-------- Information --------
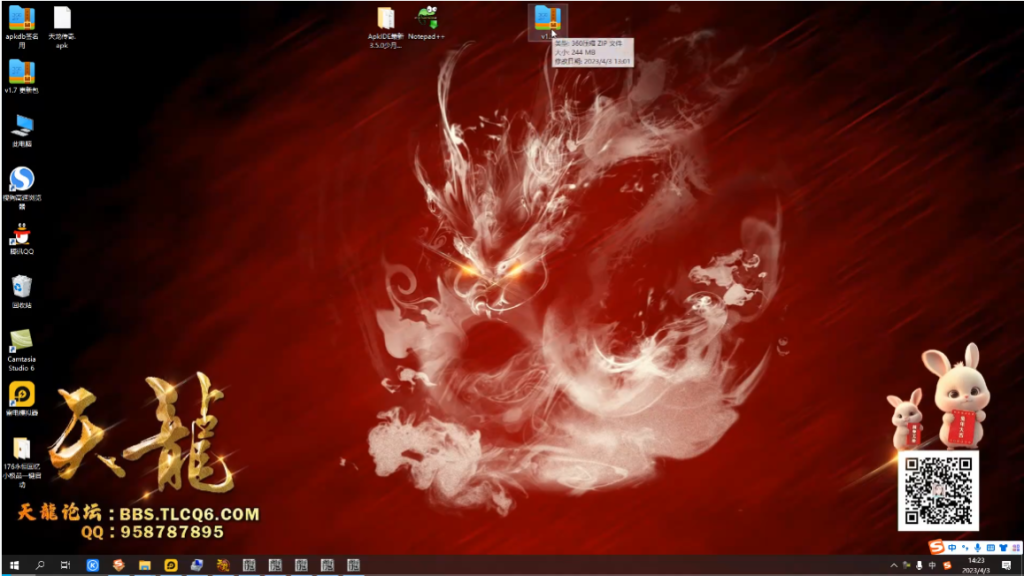1024x576 pixels.
Task: Select the Tencent QQ penguin icon
Action: click(x=21, y=235)
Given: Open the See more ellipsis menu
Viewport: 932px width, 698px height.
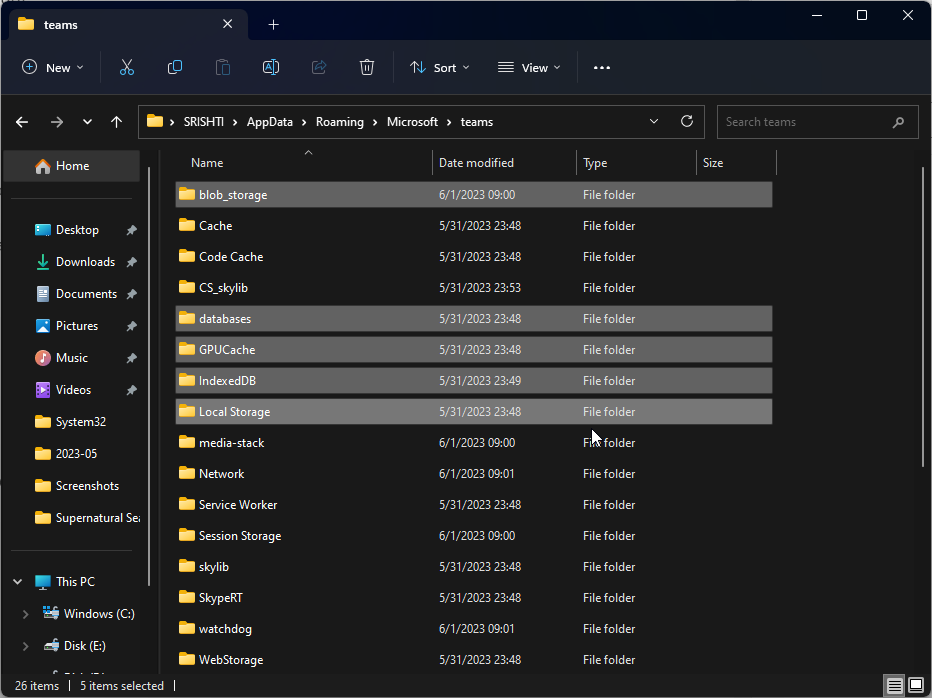Looking at the screenshot, I should tap(601, 67).
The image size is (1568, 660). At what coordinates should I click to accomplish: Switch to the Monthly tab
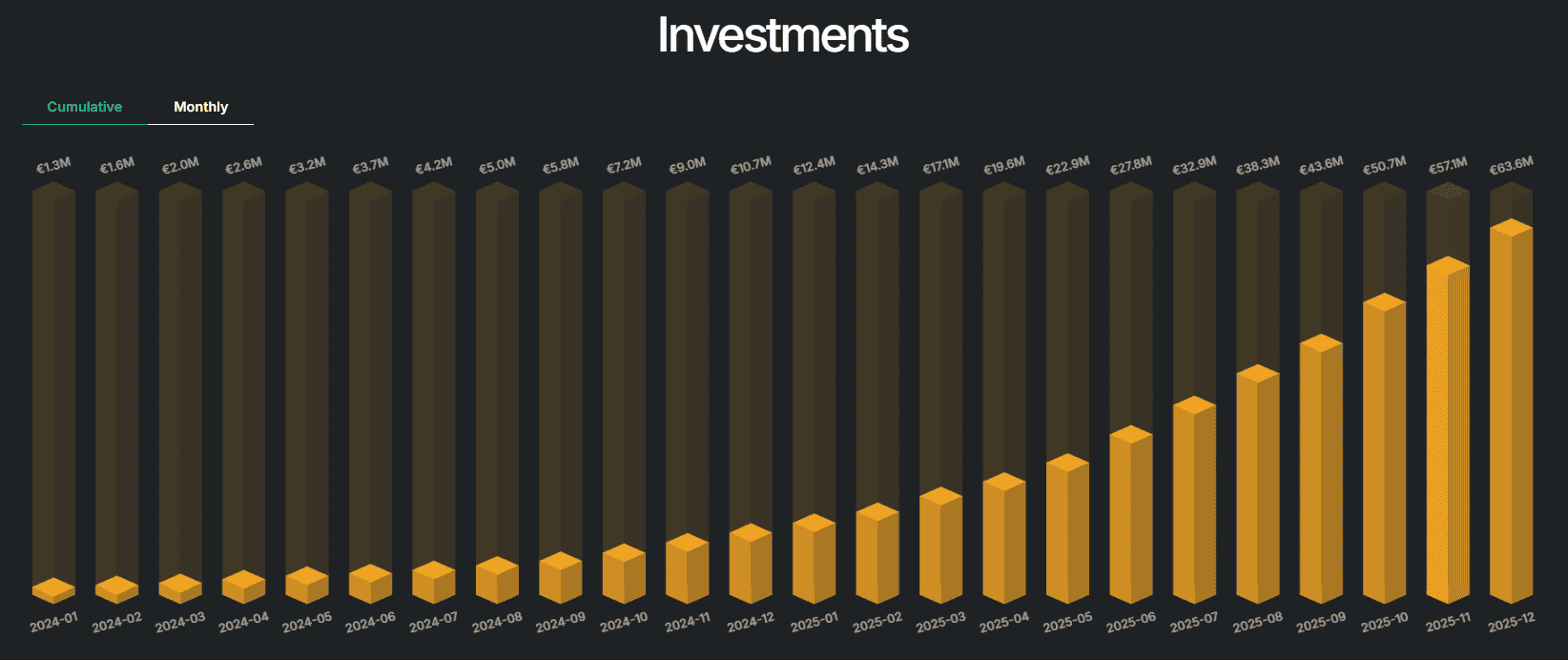[x=200, y=107]
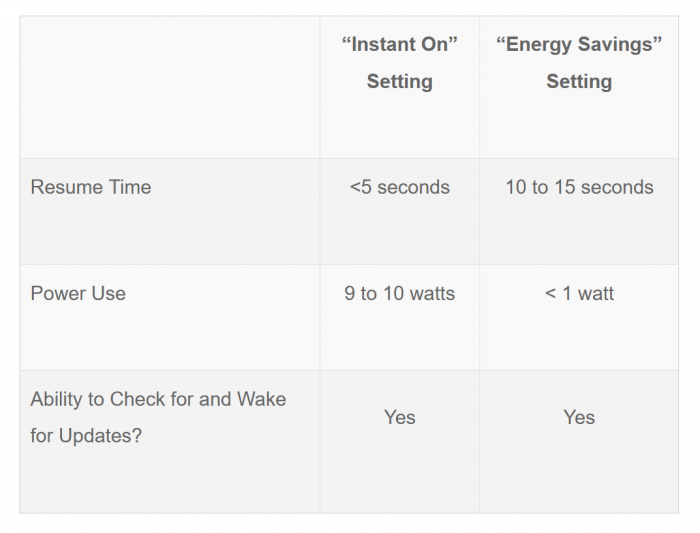Click the word "Wake" in last row
This screenshot has width=700, height=533.
click(x=261, y=399)
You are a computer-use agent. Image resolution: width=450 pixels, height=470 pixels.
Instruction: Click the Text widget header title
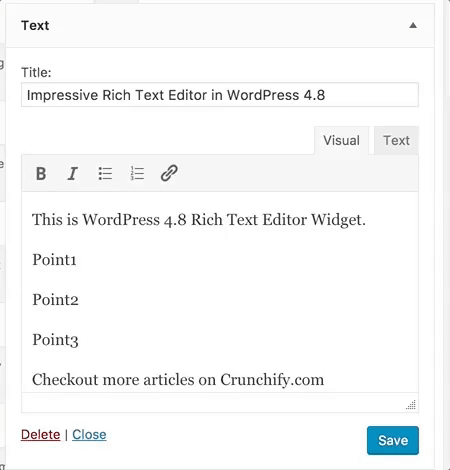click(x=35, y=26)
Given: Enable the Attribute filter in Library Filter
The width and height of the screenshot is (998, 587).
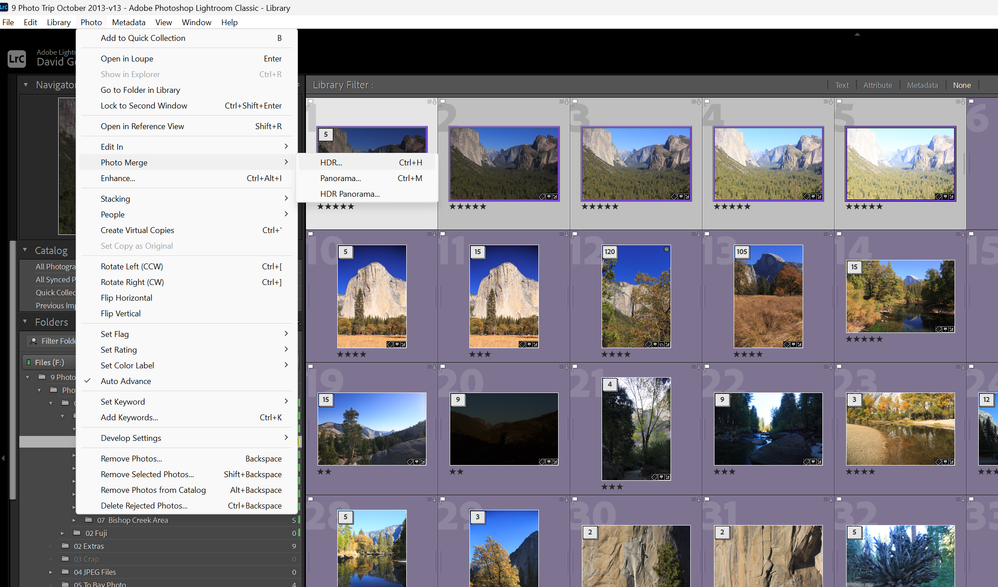Looking at the screenshot, I should [x=877, y=85].
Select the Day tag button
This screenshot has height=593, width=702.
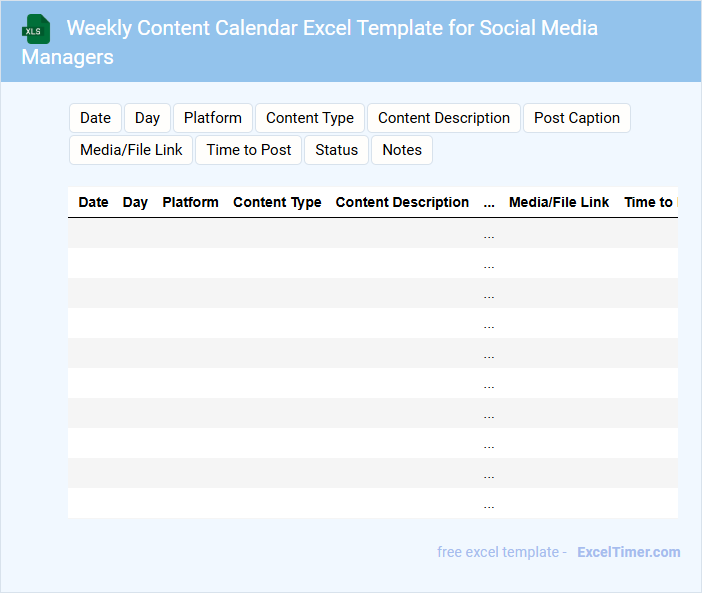(147, 118)
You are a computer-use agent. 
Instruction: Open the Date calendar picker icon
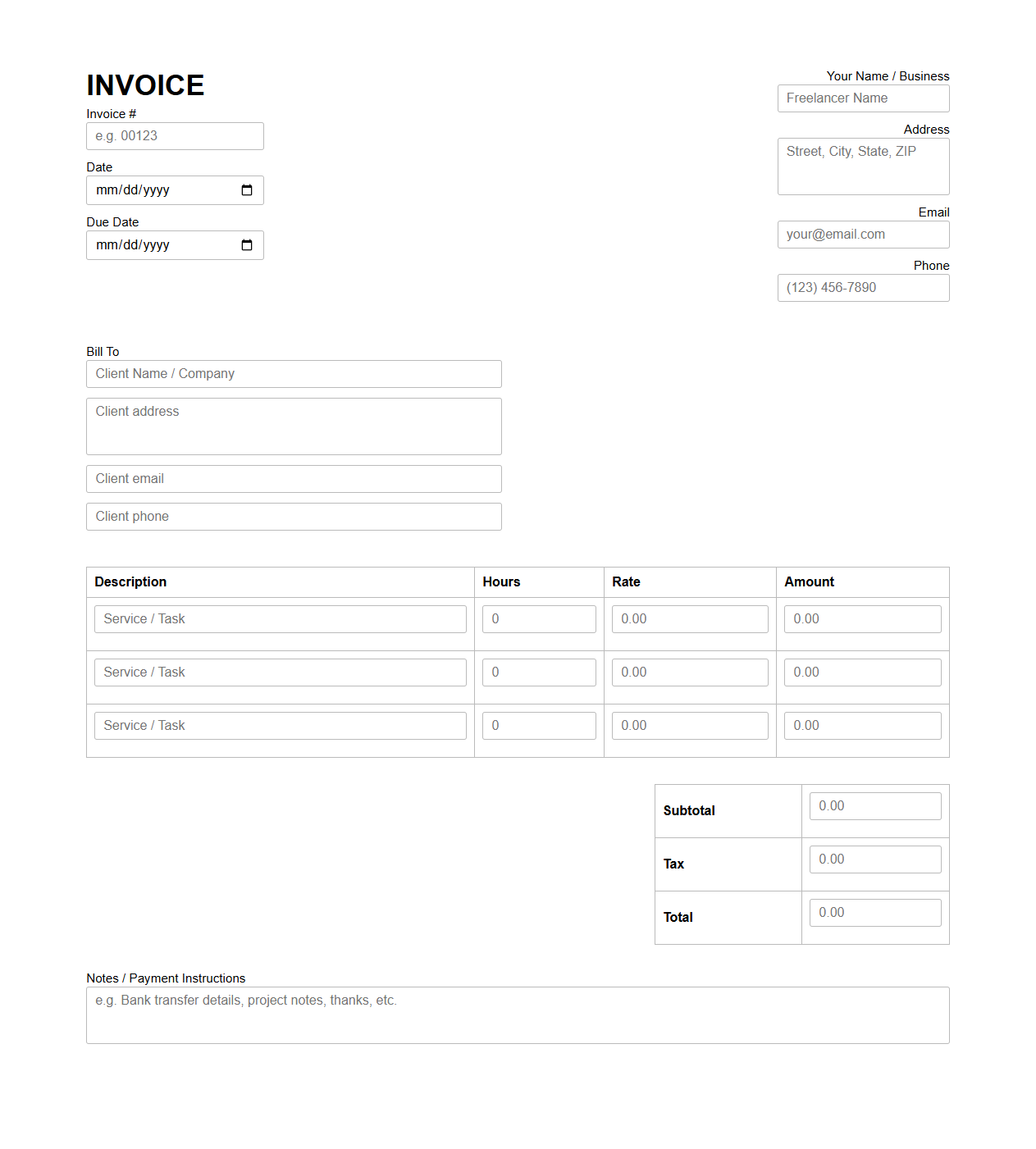tap(247, 189)
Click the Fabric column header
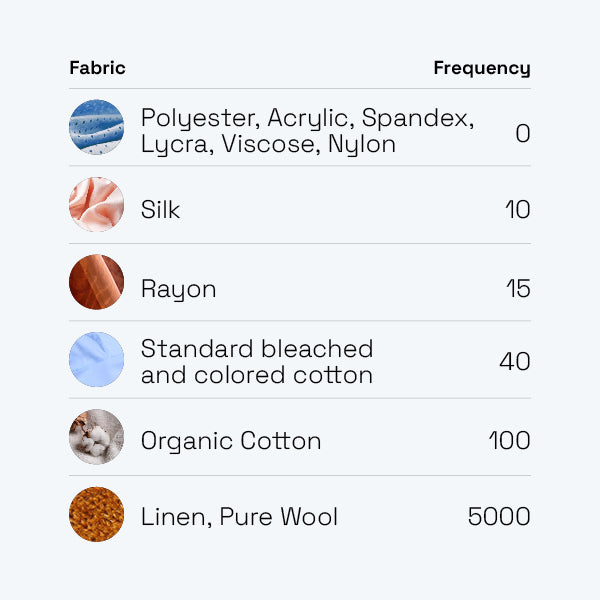Viewport: 600px width, 600px height. pos(97,68)
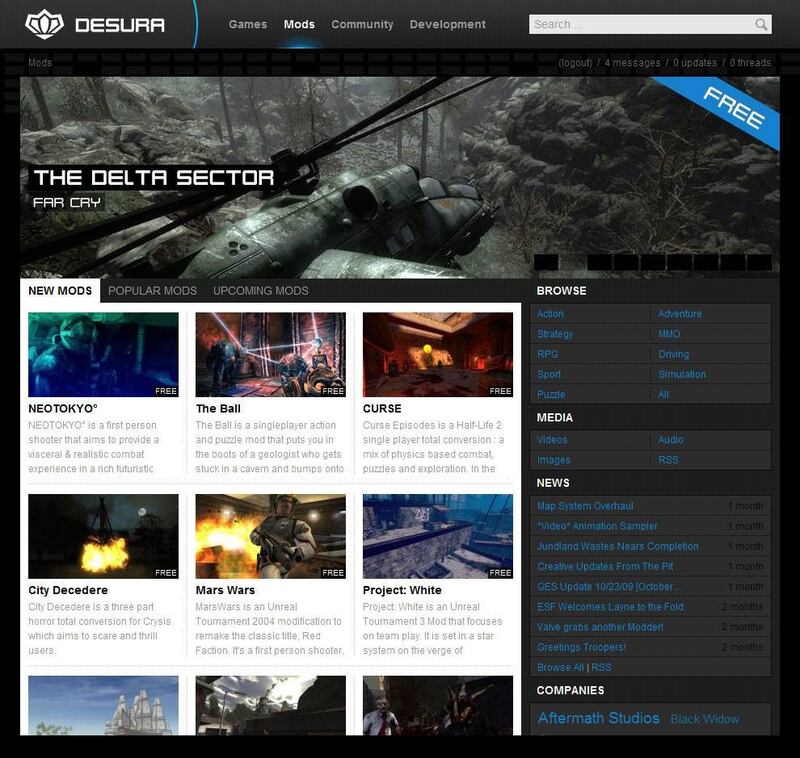Type in the Search input field
Viewport: 800px width, 758px height.
tap(638, 25)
--------
What you have to do:
Retype, without any picture, exactly the lines from the one with "Instruction: Open the" through the end of the entries, inclusive.

Answer to the exercise:
Instruction: Open the Date calendar picker icon
tap(247, 189)
Click the Fabric column header
Viewport: 600px width, 600px height. pos(97,68)
Type in the Search input field
Viewport: 800px width, 758px height.
tap(638, 25)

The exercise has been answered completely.